PRINSIP-PRINSIP TEORITIS ASAM DAN BASA DALAM PROSES METABOLISME OBAT DI DALAM TUBUH
1. Teori Asam-Basa Arhenius
Arrhenius menyatakan bahwa asam adalah senyawa yang bisa menghasilkan ion hidroksida atau H+ ketika dilarutkan di dalam air. Sementara basa menghasilkan ion hidroksil atau OH-. Lebih lanjut, teori Arrhenius juga menyatakan bahwa asam akan menghasilkan satu H+ tiap molekulnya dan disebut dengan asam monoprotic. Sementara asam yang menghasilkan dua H+ disebut dengan asal diprotic. Sedangkan asam yang menghasilkan tiga H+ per molekul disebut dengan triprotik.

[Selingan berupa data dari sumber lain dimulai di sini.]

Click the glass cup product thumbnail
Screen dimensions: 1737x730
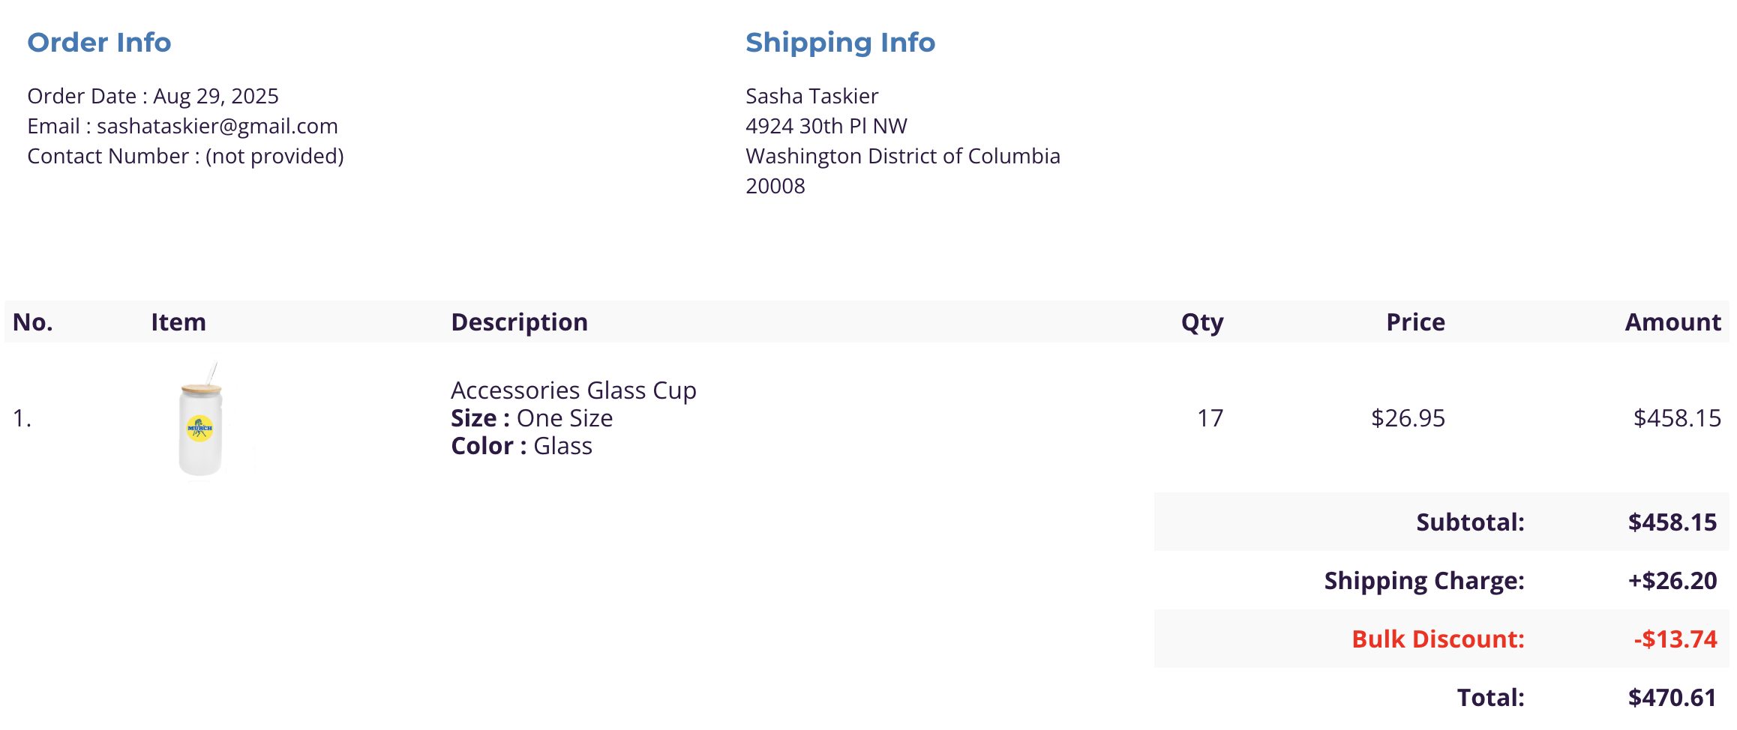pyautogui.click(x=201, y=421)
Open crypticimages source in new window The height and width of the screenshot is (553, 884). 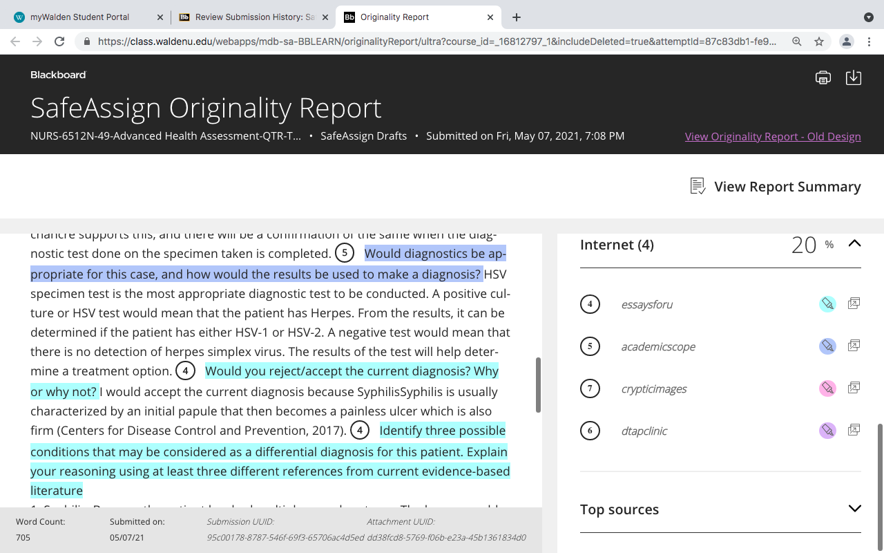coord(854,388)
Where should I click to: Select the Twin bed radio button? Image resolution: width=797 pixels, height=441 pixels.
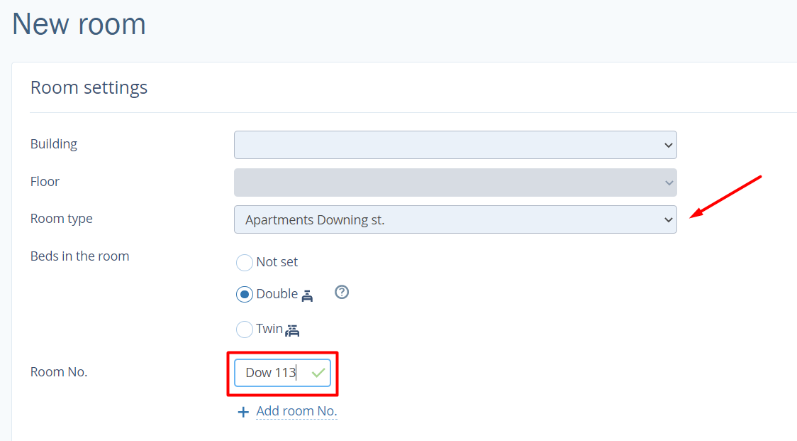245,330
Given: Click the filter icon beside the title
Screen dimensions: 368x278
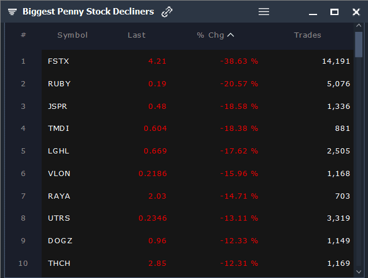Looking at the screenshot, I should pos(12,12).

2. Teori Asam Basa Bronsted Lowry
Menurut Bronsted-Lowry ini merupakan bentuk pengembangan dari teori Arrhenius yang lebih sempurna. Bronsted-Lowry menjelaskan bahwa asam adalah suatu senyawa yang memberikan atau mendonorkan proton terhadap senyawa lainnya, sementara basa merupakan senyawa penerima proton yang disebut dengan akseptor proton. Teori ini juga menjelaskan bahwa air atau H2O juga mempunyai sifat asam-basa.
3. Teori Asam-Basan Lewis
Menurut Gilbert Newton Lewis asam adalah suatu molekul yang bisa menerima pasangan elektronnya. Sedangkan basa adalah molekul yang memberikan pasangan elektronnya. Dibandingkan dengan teori asam basa lainnya, teori menurut Lewis ini memiliki keunggulan yang lebih banyak, seperti mampu menjelaskan sifat asam dan basa di dalam pelarut air, selain air, dan bahkan tanpa pelarut apapun.